**Your goal:** Each record that follows should be transcribed word for word.

**Task input:**
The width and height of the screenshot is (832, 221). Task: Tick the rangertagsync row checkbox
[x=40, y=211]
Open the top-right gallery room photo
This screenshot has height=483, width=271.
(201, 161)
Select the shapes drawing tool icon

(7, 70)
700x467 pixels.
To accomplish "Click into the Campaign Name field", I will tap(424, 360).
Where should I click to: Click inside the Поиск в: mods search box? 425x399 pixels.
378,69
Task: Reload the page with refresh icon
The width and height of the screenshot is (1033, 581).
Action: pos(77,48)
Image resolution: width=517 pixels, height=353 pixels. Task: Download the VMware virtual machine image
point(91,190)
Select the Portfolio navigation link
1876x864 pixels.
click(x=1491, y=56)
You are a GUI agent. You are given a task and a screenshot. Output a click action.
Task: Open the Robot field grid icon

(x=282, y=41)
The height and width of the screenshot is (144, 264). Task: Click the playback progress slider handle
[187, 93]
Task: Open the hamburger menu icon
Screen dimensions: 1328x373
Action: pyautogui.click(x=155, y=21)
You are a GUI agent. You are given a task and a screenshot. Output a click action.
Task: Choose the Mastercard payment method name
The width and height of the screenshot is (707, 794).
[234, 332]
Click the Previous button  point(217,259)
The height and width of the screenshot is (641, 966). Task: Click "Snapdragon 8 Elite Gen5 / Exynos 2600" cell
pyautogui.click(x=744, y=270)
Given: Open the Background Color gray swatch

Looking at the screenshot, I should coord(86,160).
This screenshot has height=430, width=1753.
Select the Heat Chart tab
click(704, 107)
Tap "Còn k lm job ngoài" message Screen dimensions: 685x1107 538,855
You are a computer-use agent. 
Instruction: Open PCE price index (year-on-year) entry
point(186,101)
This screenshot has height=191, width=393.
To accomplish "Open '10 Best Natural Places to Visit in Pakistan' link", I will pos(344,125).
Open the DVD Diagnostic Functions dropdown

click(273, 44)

**Response:**
The width and height of the screenshot is (832, 221). Task: Tick the rangertagsync row checkbox
[x=40, y=211]
Open the top-right gallery room photo
This screenshot has height=483, width=271.
(201, 161)
Select the shapes drawing tool icon

(7, 70)
700x467 pixels.
To accomplish "Click into the Campaign Name field", I will tap(424, 360).
Where should I click to: Click inside the Поиск в: mods search box? 425x399 pixels.
378,69
Task: Reload the page with refresh icon
The width and height of the screenshot is (1033, 581).
Action: pos(77,48)
Image resolution: width=517 pixels, height=353 pixels. Task: Download the VMware virtual machine image
point(91,190)
Select the Portfolio navigation link
1876x864 pixels.
click(x=1491, y=56)
You are a GUI agent. You are given a task and a screenshot. Output a click action.
Task: Open the Robot field grid icon

(x=282, y=41)
The height and width of the screenshot is (144, 264). Task: Click the playback progress slider handle
[187, 93]
Task: Open the hamburger menu icon
Screen dimensions: 1328x373
Action: pyautogui.click(x=155, y=21)
You are a GUI agent. You are given a task and a screenshot. Output a click action.
Task: Choose the Mastercard payment method name
The width and height of the screenshot is (707, 794).
[234, 332]
Click the Previous button  point(217,259)
The height and width of the screenshot is (641, 966). Task: Click "Snapdragon 8 Elite Gen5 / Exynos 2600" cell
pyautogui.click(x=744, y=270)
Given: Open the Background Color gray swatch

Looking at the screenshot, I should coord(86,160).
This screenshot has height=430, width=1753.
Select the Heat Chart tab
click(704, 107)
Tap "Còn k lm job ngoài" message Screen dimensions: 685x1107 538,855
You are a computer-use agent. 
Instruction: Open PCE price index (year-on-year) entry
point(186,101)
This screenshot has height=191, width=393.
To accomplish "Open '10 Best Natural Places to Visit in Pakistan' link", I will pos(344,125).
Open the DVD Diagnostic Functions dropdown

click(273, 44)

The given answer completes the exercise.